* [ЧТО ТРЕБУЕТСЯ]: Продублируйте дословно часть приведённого ниже текста о Зигес-аллее: начиная со слов «Спят монументы на» и далее до слов «автомата в воздух.».

----- ПРЕДОСТАВЛЕННЫЙ ТЕКСТ

Спят монументы на Зигес-аллее…[7]

Монументов на Зигес-аллее почти и не было уже: их, видимо, снесло войной. Но два остались, и эти уцелевшие два были зловеще символичны: стояли в сохранности князь Бисмарк и Мольтке старший, — кто непосредственно начал немецкую экспансию, кто завещал немцам, спланировал для будущих немецких поколений, которые теперь уже лежали в основном в могилах, пути и сроки борьбы за мировое господство…

Мы подошли к Зигес-колонне и поднялись на нее. Колонна не очень большая, значительно ниже Александрийского столпа[8]. Наверху кто-то из нас дал очередь из автомата в воздух.

----------
----- СОХРАНЁННЫЕ ДАННЫЕ

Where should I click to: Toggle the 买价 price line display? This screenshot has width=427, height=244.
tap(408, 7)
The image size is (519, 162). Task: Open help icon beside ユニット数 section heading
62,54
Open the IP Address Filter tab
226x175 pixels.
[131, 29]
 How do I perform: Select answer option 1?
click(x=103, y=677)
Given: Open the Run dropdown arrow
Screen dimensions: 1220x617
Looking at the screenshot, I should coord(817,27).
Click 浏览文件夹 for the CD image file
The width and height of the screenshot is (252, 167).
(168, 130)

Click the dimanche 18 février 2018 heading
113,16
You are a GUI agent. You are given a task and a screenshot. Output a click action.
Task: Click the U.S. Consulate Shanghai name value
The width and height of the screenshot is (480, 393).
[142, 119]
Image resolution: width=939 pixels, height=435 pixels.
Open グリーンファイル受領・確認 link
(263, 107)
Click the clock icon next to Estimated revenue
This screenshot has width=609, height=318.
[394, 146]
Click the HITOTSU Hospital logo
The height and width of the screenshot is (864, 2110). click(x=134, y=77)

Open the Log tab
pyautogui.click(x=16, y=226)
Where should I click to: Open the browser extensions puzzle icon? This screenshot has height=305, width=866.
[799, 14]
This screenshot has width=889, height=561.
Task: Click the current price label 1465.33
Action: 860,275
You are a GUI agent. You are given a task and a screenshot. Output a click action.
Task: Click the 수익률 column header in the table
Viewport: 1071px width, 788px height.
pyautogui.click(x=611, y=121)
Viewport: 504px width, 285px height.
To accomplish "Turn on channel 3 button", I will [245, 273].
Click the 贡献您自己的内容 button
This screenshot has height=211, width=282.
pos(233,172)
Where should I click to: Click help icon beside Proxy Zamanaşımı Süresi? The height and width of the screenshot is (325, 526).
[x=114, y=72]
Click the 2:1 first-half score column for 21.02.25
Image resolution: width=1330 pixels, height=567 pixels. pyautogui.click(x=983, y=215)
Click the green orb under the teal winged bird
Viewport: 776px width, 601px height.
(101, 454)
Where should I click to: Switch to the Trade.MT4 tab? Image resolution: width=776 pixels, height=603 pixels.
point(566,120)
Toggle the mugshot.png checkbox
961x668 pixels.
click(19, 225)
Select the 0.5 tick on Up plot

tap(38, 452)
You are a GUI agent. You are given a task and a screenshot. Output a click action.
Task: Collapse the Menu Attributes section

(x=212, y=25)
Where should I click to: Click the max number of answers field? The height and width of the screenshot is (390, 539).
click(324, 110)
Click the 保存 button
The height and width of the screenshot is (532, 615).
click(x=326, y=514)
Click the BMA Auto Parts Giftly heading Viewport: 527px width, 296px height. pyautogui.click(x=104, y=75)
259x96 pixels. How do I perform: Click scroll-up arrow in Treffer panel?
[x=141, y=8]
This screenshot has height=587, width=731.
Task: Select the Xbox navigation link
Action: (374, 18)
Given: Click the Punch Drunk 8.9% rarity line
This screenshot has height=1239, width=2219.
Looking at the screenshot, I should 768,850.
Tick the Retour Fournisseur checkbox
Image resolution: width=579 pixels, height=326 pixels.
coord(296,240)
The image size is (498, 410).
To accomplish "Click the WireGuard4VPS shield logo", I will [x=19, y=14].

----------

* [РЕЗУЛЬТАТ УПРАЖНЕНИЯ]:
Спят монументы на Зигес-аллее…[7]

Монументов на Зигес-аллее почти и не было уже: их, видимо, снесло войной. Но два остались, и эти уцелевшие два были зловеще символичны: стояли в сохранности князь Бисмарк и Мольтке старший, — кто непосредственно начал немецкую экспансию, кто завещал немцам, спланировал для будущих немецких поколений, которые теперь уже лежали в основном в могилах, пути и сроки борьбы за мировое господство…

Мы подошли к Зигес-колонне и поднялись на нее. Колонна не очень большая, значительно ниже Александрийского столпа[8]. Наверху кто-то из нас дал очередь из автомата в воздух.